> _Excerpted data_
=======
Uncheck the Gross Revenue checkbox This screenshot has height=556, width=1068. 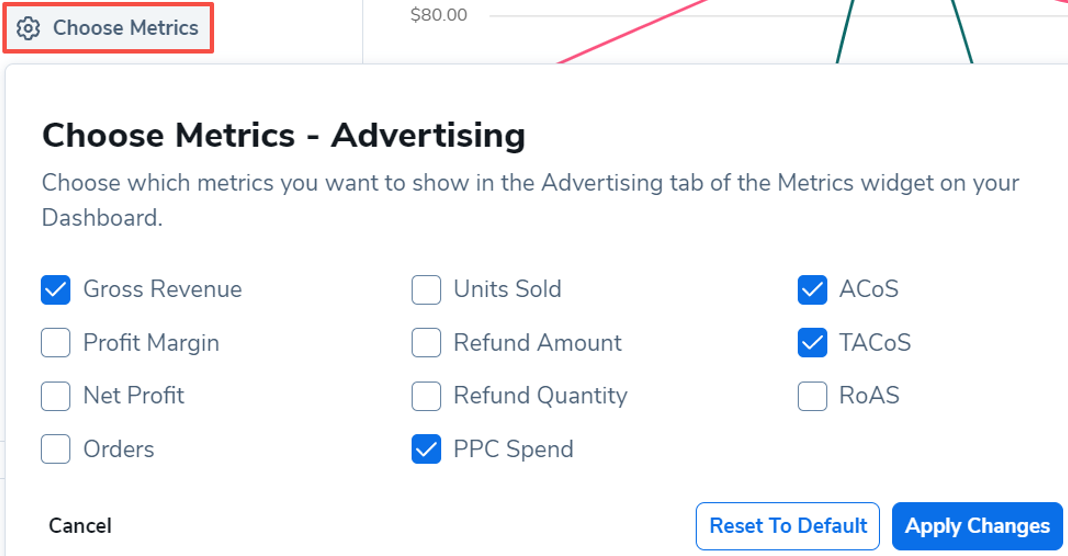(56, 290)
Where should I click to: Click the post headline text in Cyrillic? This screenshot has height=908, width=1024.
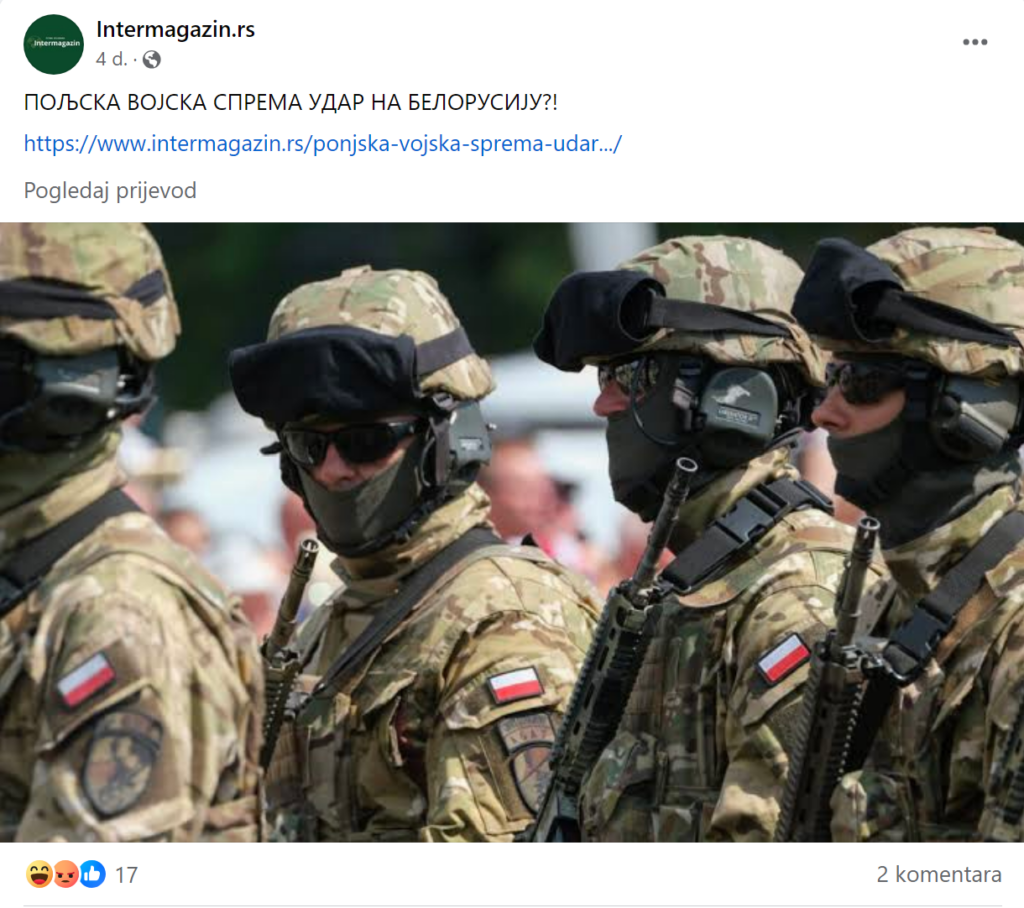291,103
=======
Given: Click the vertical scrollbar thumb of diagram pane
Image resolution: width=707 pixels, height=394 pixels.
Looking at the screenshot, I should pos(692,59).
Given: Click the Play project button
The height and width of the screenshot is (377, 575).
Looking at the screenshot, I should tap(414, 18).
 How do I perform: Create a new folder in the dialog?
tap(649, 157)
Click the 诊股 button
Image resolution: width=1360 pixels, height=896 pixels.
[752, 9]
=======
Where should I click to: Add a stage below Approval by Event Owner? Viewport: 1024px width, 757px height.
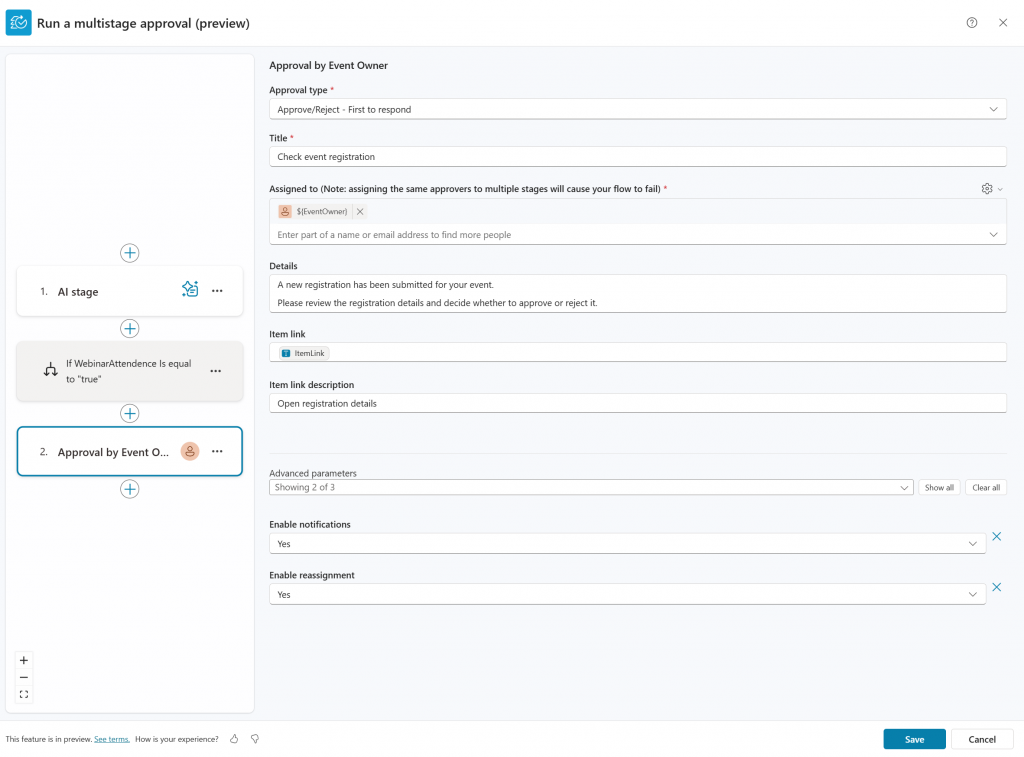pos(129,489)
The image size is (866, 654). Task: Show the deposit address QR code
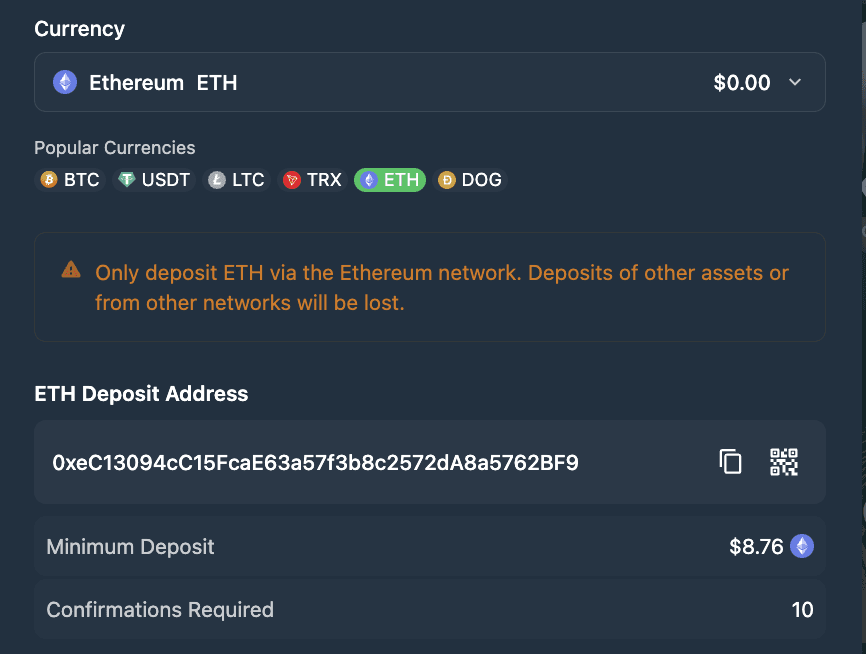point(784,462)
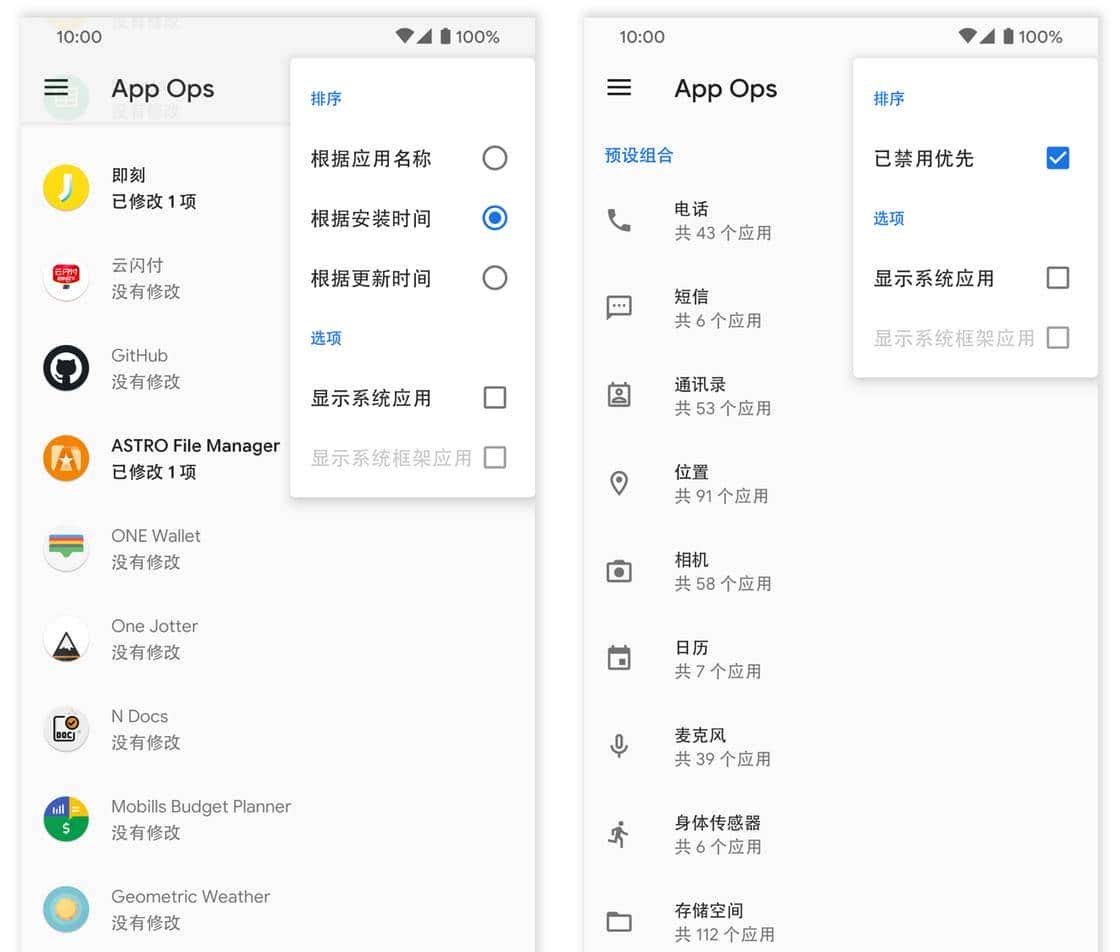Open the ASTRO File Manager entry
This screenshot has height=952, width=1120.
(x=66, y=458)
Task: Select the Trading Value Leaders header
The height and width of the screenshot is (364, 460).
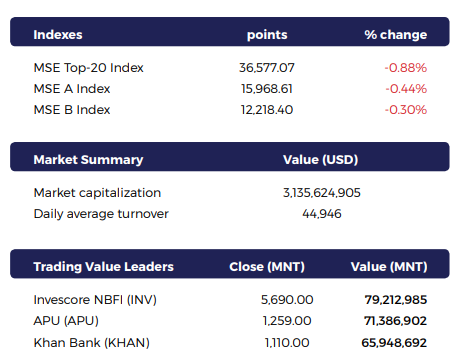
=======
> _Exercise instructions_
Give the count of lines in the listing that contain the word "Given". No explanation is wanted.

> _Result for this exercise_
2